Constance
My milkshake brings all the boys to the yard and they’re like: is it supposed to be this hard?
Hollow Knight was a turning point for Metroidvanias – no longer a niche subgenre for psychos and nerds, but one of the beloved core genres, ranking alongside roguelike and Souls-like, a term stripped of all meaning and reduced to a description page buzzword. For many generations, gamers awaited the promised second coming of Team Cherry. The decades rolled by, with imitators scrambling to emulate one quality or another, which they thought could peel some of Hollow Knight’s prestige off and give them sales – thick-line sprites, mostly monochrome environments, characters making mumbly mouth sounds in lieu of voice acting. Suddenly, with almost no warning, Silksong emerged from its cocoon, its praises sung by millions of middling gamers desperate for another ‘hard’ game to say they beat, its place among the year’s awards contenders etched in stone before anyone had even booted it up.
And then a few months later Constance came out.

[Items listed in a dataset]
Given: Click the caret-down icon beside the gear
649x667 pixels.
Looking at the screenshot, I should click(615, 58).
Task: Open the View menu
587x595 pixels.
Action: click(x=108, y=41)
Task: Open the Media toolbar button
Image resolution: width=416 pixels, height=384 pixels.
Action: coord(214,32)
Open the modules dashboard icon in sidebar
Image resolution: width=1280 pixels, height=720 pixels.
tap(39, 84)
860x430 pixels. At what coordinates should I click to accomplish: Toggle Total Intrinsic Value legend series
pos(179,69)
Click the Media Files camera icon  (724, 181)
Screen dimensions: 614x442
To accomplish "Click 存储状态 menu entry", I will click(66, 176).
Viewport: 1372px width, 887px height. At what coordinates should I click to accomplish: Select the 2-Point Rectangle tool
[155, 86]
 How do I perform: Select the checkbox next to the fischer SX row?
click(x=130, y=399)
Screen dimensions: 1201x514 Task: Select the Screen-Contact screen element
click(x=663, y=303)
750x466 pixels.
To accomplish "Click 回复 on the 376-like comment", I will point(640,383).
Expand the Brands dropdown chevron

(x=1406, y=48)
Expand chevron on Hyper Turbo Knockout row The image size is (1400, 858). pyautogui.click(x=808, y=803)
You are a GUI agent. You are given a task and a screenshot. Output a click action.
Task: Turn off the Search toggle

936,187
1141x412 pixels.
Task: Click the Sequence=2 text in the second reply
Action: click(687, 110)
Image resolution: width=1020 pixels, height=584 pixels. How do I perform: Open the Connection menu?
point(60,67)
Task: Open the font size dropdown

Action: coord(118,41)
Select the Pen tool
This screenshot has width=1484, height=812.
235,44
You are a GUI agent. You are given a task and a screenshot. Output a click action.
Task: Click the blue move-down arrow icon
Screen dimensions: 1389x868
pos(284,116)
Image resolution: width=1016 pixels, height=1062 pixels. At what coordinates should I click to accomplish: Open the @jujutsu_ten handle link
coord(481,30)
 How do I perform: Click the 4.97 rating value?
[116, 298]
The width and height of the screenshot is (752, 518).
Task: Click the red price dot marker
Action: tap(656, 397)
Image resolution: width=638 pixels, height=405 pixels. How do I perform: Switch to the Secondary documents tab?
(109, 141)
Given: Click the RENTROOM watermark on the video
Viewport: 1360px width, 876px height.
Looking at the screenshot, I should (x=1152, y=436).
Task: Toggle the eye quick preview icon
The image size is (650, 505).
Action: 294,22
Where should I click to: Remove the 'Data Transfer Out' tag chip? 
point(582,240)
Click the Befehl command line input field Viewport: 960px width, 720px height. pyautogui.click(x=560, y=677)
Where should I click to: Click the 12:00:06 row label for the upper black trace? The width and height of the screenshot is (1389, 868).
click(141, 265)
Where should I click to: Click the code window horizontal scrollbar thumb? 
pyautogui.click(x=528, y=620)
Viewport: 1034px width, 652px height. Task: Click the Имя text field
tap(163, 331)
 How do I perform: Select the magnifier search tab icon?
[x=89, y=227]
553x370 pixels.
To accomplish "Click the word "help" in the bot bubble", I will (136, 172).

### [Problems to solve]
(a) Translate this sentence from the Constance article into Spanish: "And then a few months later Constance came out."
(b) Arrange the lines of the listing as a numbered list, running from the line that contains "Where should I click to: Remove" through the end of the listing, both included, and leave out any blank lines.

### [Answer list]
(a) Y entonces, unos meses después, salió Constance.

(b)
1. Where should I click to: Remove the 'Data Transfer Out' tag chip? 
2. point(582,240)
3. Click the Befehl command line input field Viewport: 960px width, 720px height. pyautogui.click(x=560, y=677)
4. Where should I click to: Click the 12:00:06 row label for the upper black trace? The width and height of the screenshot is (1389, 868).
5. click(141, 265)
6. Where should I click to: Click the code window horizontal scrollbar thumb? 
7. pyautogui.click(x=528, y=620)
8. Viewport: 1034px width, 652px height. Task: Click the Имя text field
9. tap(163, 331)
10.  How do I perform: Select the magnifier search tab icon?
11. [x=89, y=227]
12. 553x370 pixels.
13. To accomplish "Click the word "help" in the bot bubble", I will (136, 172).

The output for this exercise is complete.